(Records from a data source)
--------------------

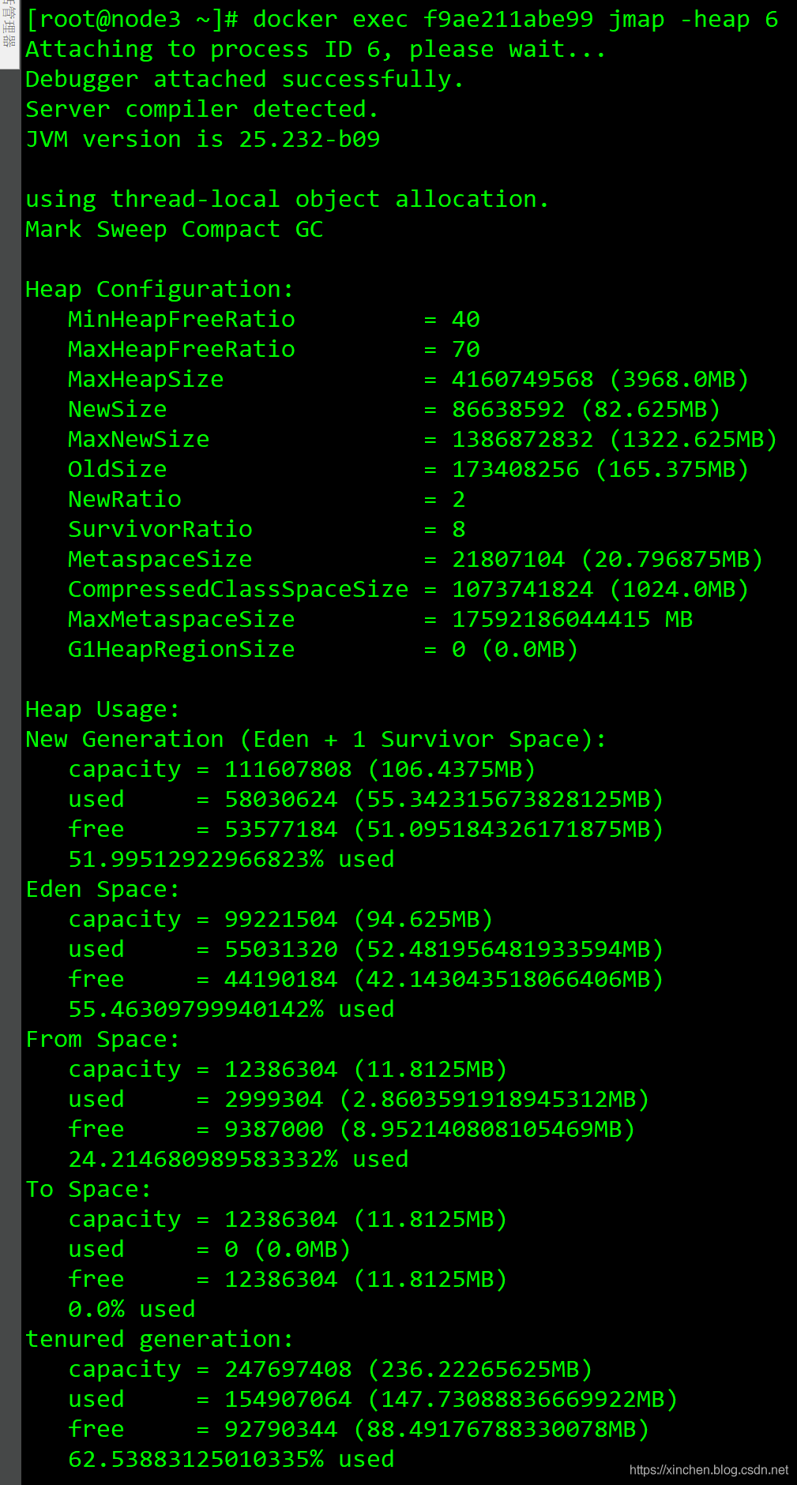
Task: Click the From Space heading
Action: click(x=103, y=1039)
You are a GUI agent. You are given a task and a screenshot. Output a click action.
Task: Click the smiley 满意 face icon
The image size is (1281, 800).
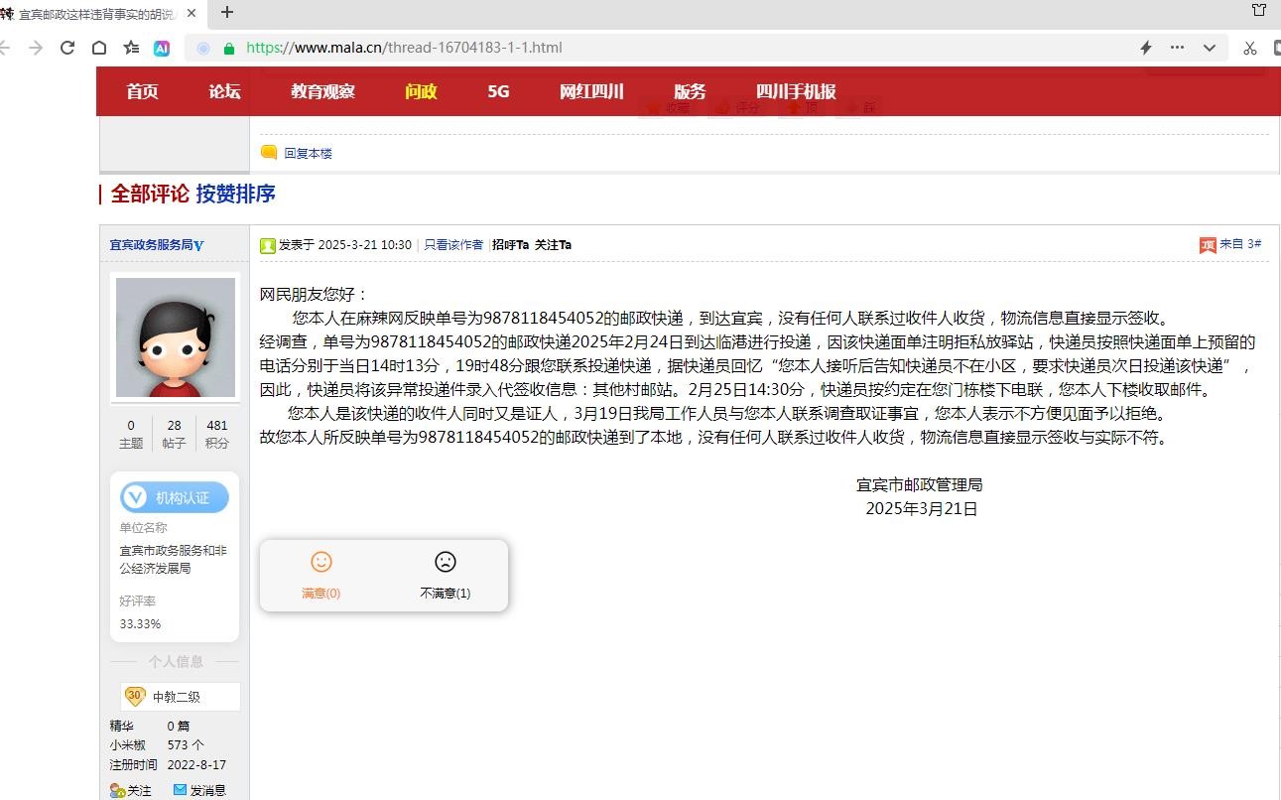pyautogui.click(x=321, y=562)

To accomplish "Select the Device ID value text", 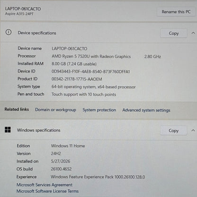I will pos(90,72).
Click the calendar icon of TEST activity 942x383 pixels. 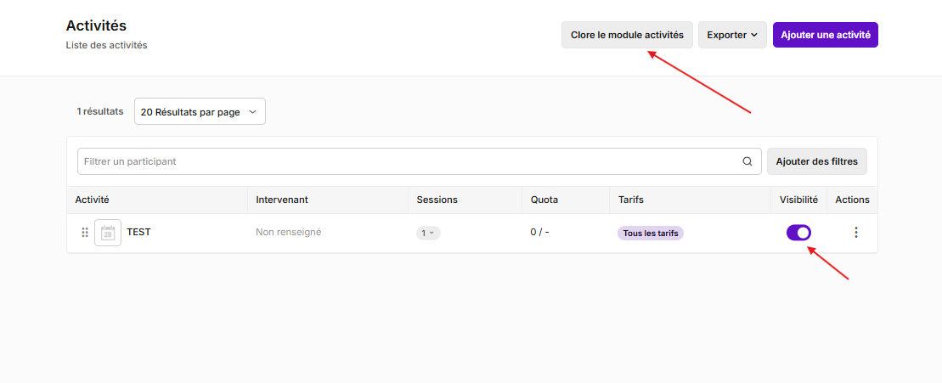(x=108, y=233)
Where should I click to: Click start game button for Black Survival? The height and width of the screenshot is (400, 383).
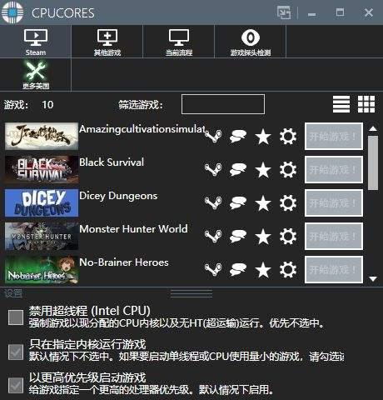coord(334,169)
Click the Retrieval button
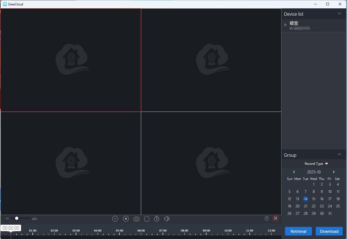Image resolution: width=347 pixels, height=239 pixels. tap(298, 231)
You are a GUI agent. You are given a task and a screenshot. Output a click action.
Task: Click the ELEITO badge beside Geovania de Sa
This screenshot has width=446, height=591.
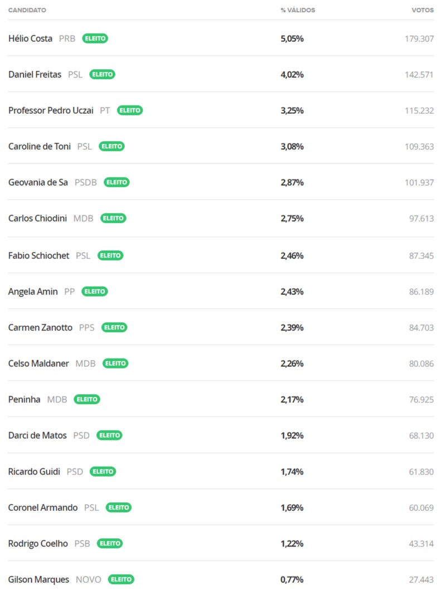point(117,182)
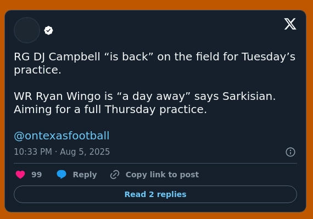Like the post with the heart icon
The image size is (313, 219).
(x=20, y=175)
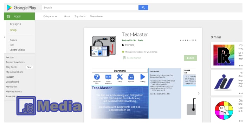
Task: Click the green Install button
Action: (x=190, y=58)
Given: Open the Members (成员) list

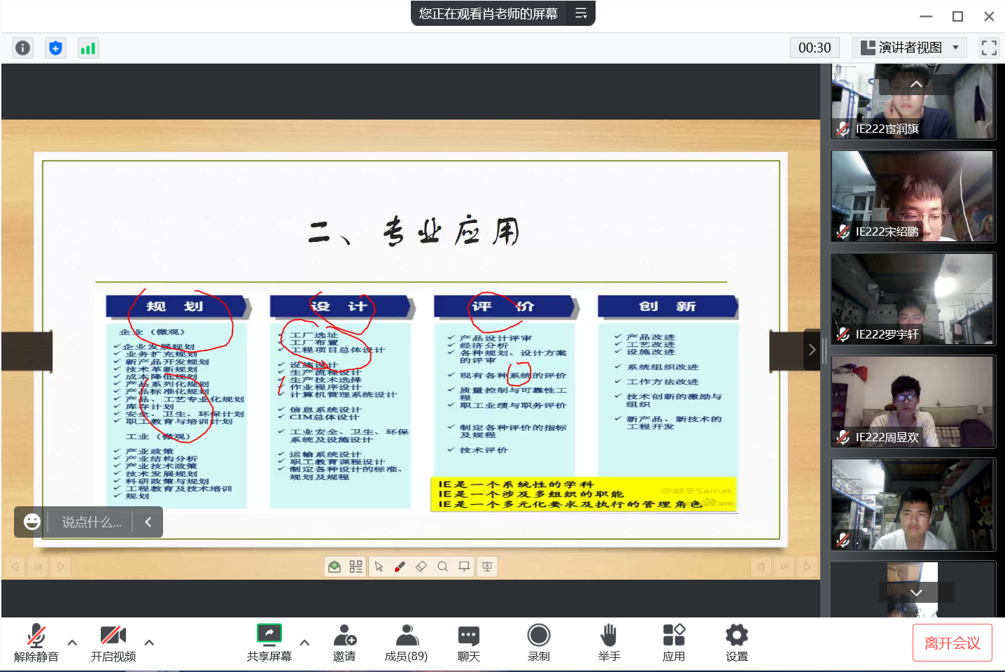Looking at the screenshot, I should 406,642.
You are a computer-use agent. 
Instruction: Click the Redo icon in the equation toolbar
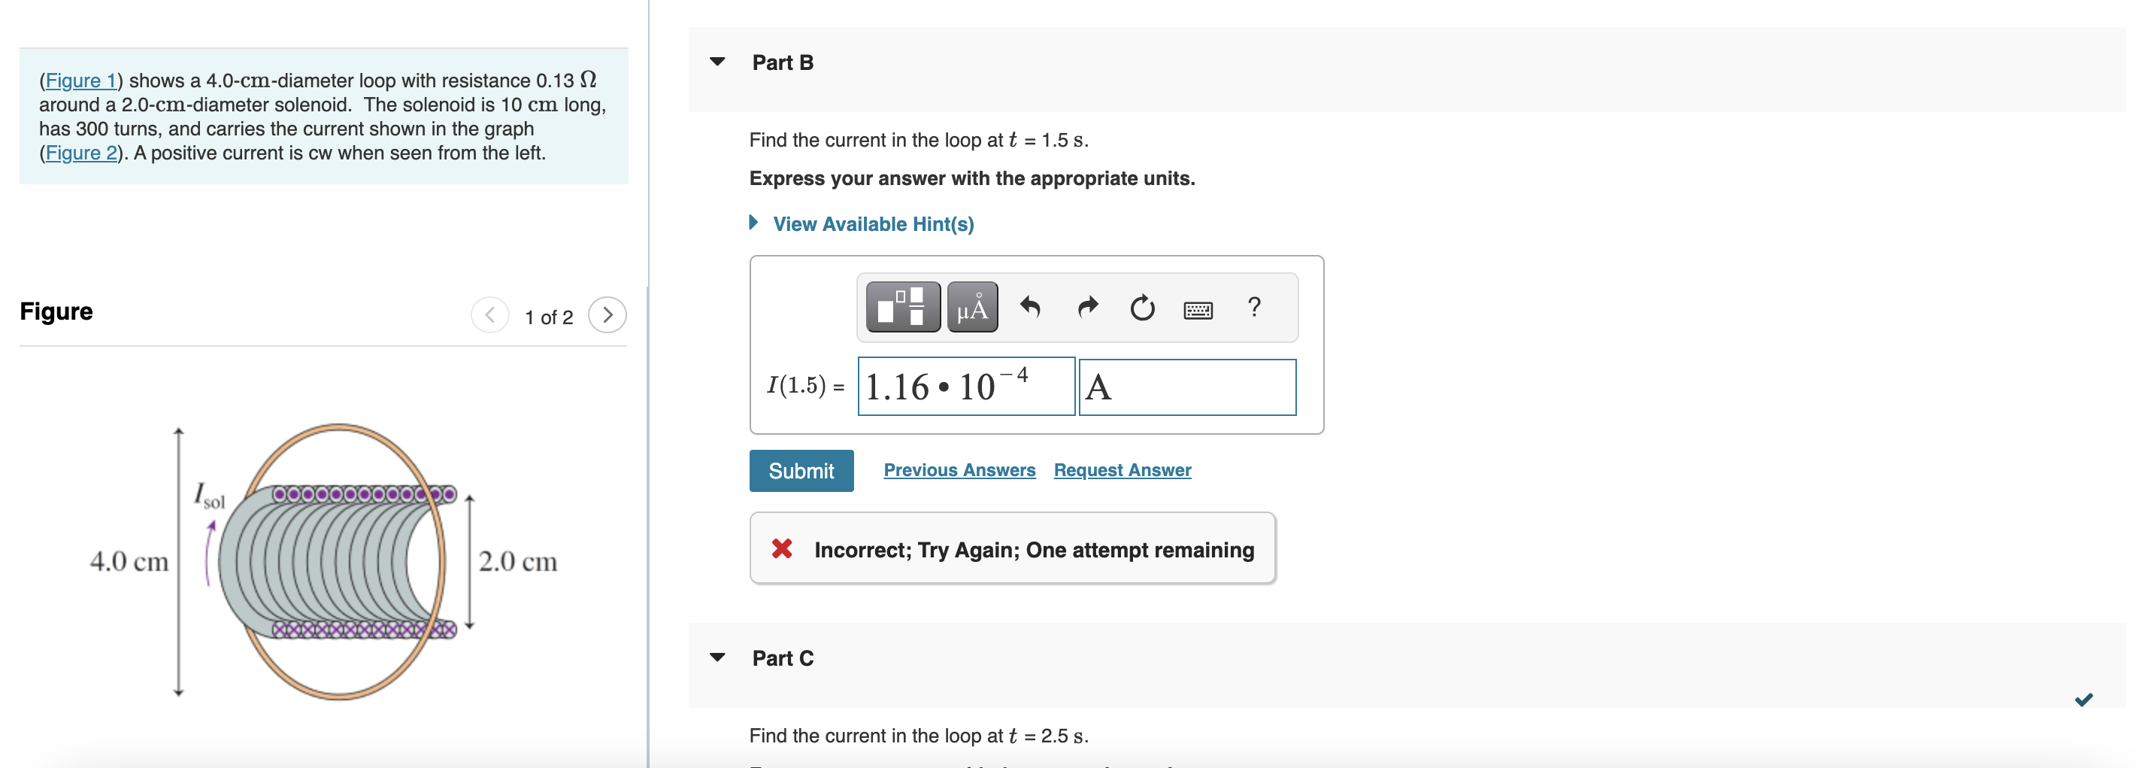click(x=1088, y=309)
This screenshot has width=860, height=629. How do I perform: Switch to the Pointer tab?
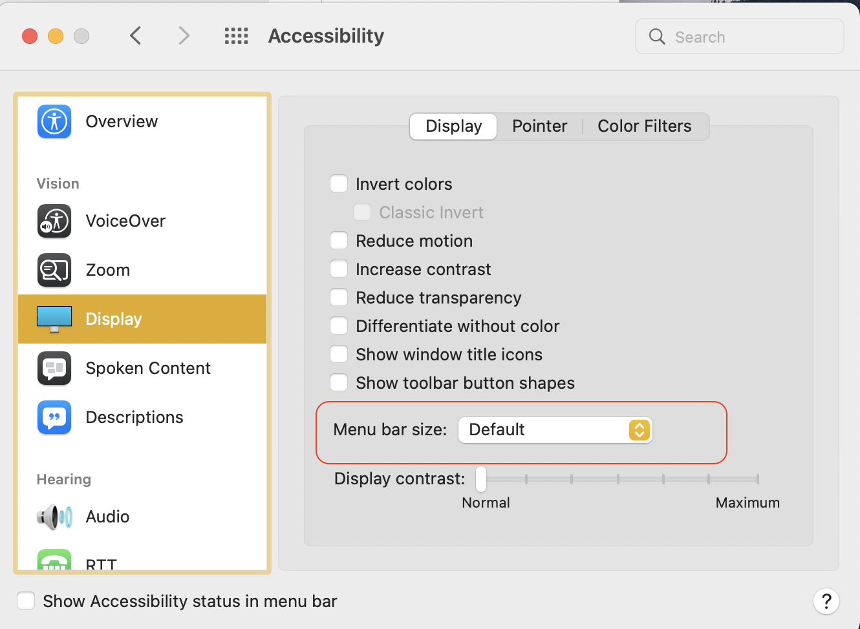pyautogui.click(x=539, y=127)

--------------------

▶ **AIM OF THE TASK**
In the entries above, find the line containing "Instruction: Click the"; transcribe exactly that line and every line after it through the end, and only those, omitting pictures.

▶ **RESPONSE BOX**
Instruction: Click the Redo icon in the equation toolbar
click(x=1088, y=309)
This screenshot has width=860, height=629. How do I perform: Switch to the Pointer tab?
pyautogui.click(x=539, y=127)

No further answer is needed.